# TEXT SECTION start

Skip to content

LPC-HH/HH4b

Repository files navigation

HH4b

Actions Status Codestyle pre-commit.ci status

Search for two boosted (high transverse momentum) Higgs bosons (H) decaying to four beauty quarks (b).

Setting up package

Creating a virtual environment

First, create a virtual environment (micromamba is recommended):

# Download the micromamba setup script (change if needed for your machine https://mamba.readthedocs.io/en/latest/installation/micromamba-installation.html)
# Install: (the micromamba directory can end up taking O(1-10GB) so make sure the directory you're using allows that quota)
"${SHELL}" <(curl -L micro.mamba.pm/install.sh)
# You may need to restart your shell
micromamba create -n hh4b python=3.10 -c conda-forge
micromamba activate hh4b

Installing package

Remember to install this in your mamba environment.

# Clone the repository
git clone https://github.com/LPC-HH/HH4b.git
cd HH4b
# Perform an editable installation
pip install -e .
# for committing to the repository
pip install pre-commit
pre-commit install
# install requirements
pip3 install -r requirements.txt

Troubleshooting

  • If your default python in your environment is not Python 3, make sure to use pip3 and python3 commands instead.

# TEXT SECTION end

§ PROBLEM DETAILS
Decide whether each statement agrees with the HH4b setup page, answering yes or no and quoting the words of the page that settle it. 1. The virtual environment is created with Python 3.10. 2. The micromamba directory stays under 1 GB. 3. The pre-commit tool is installed with pip.

# EXCERPTED RECORDS start

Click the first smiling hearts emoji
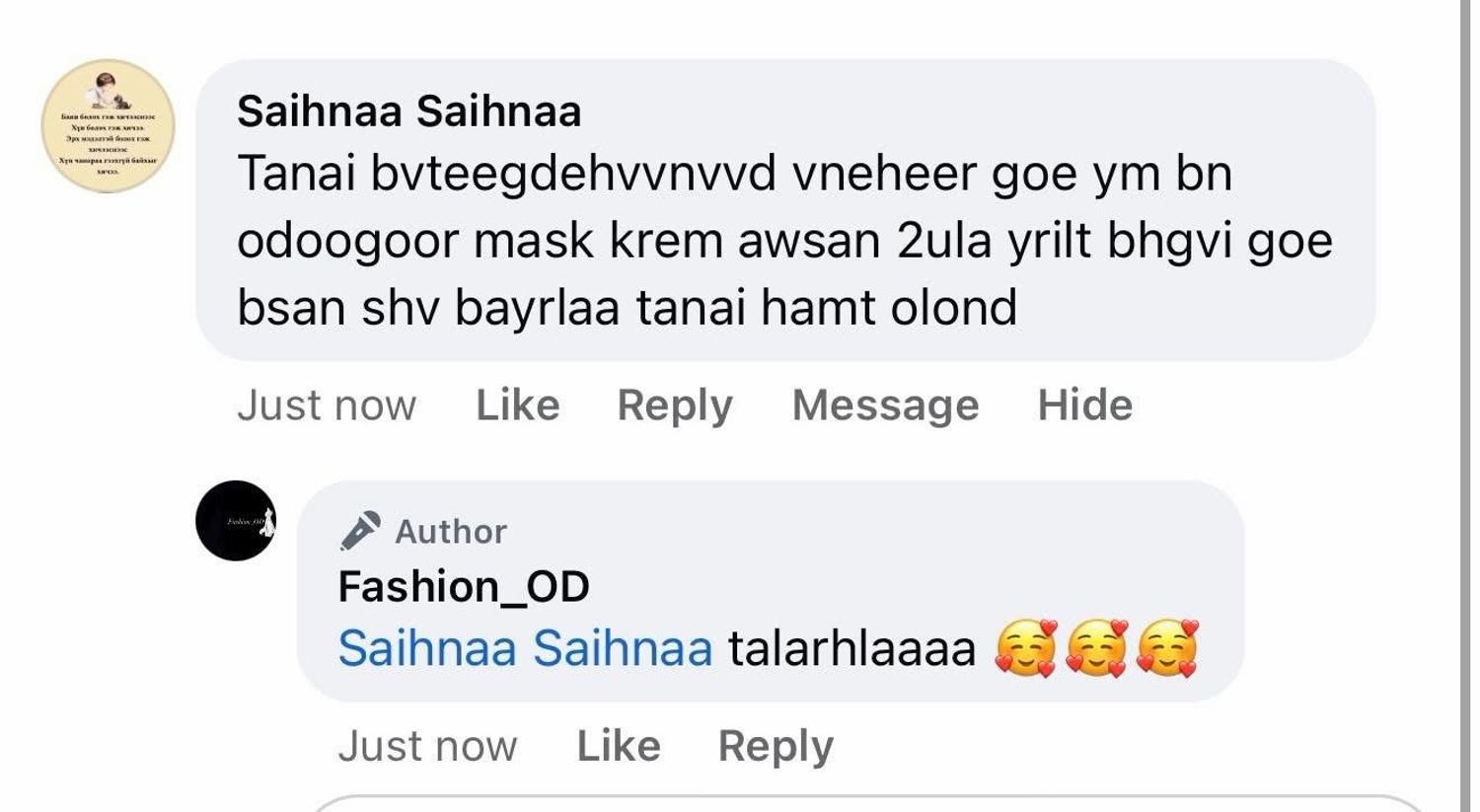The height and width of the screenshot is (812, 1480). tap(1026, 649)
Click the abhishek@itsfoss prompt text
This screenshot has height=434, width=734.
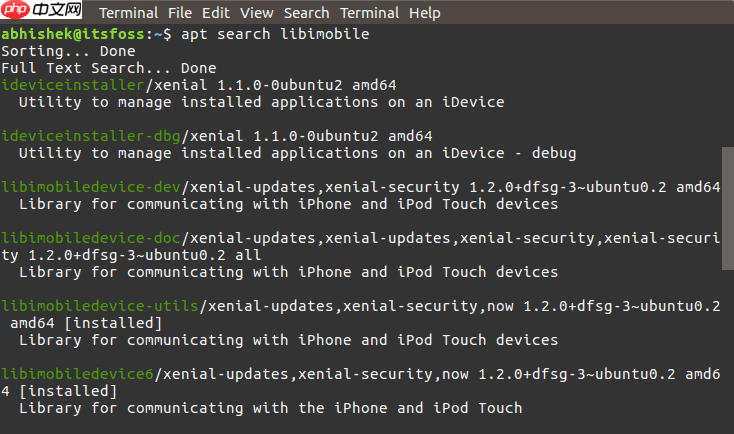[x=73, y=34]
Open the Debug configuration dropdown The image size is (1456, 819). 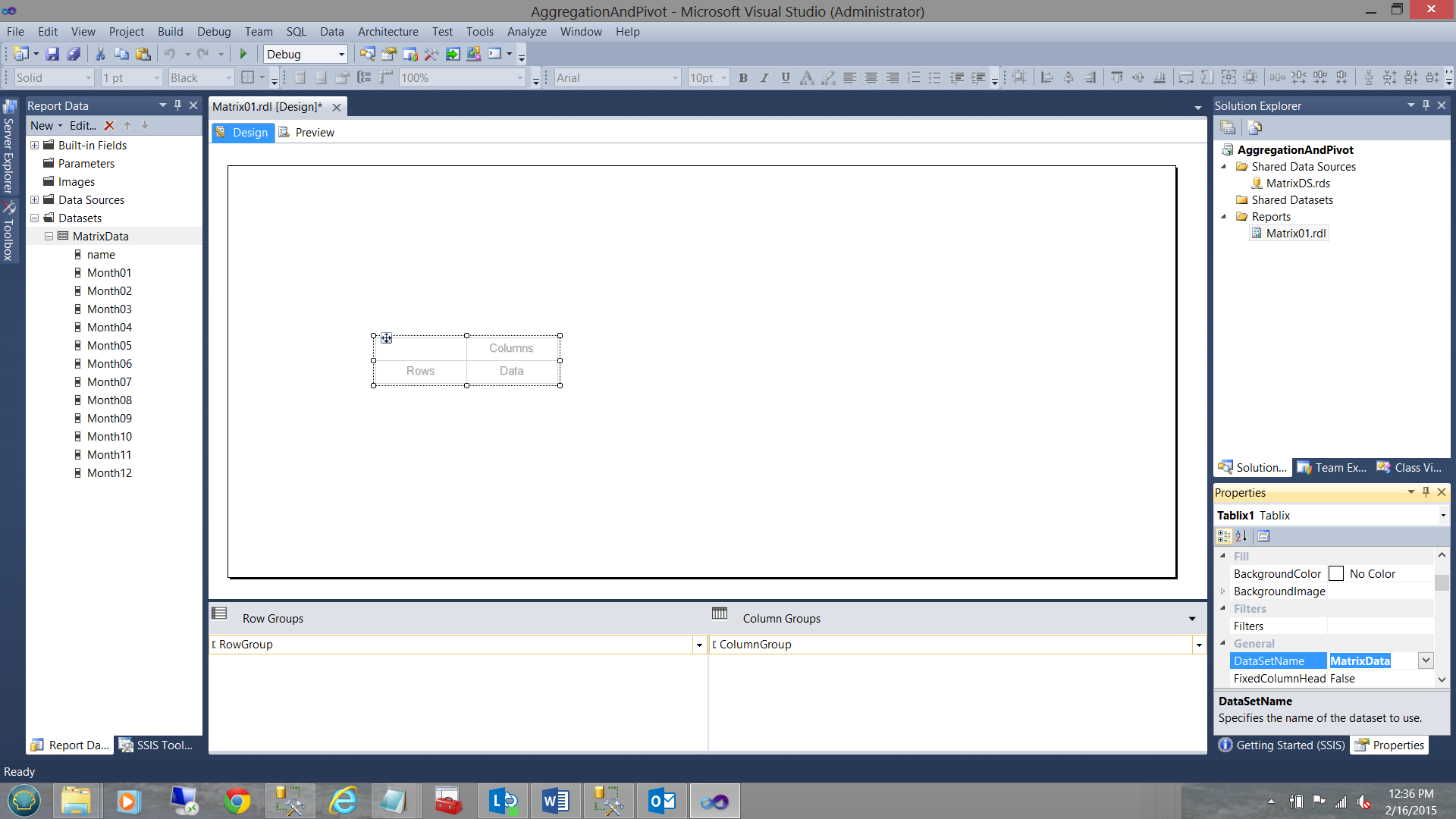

# EXCERPTED RECORDS end

§ EXERCISE RESPONSE
1. Yes: "micromamba create -n hh4b python=3.10 -c conda-forge"
2. No: "the micromamba directory can end up taking O(1-10GB)"
3. Yes: "pip install pre-commit"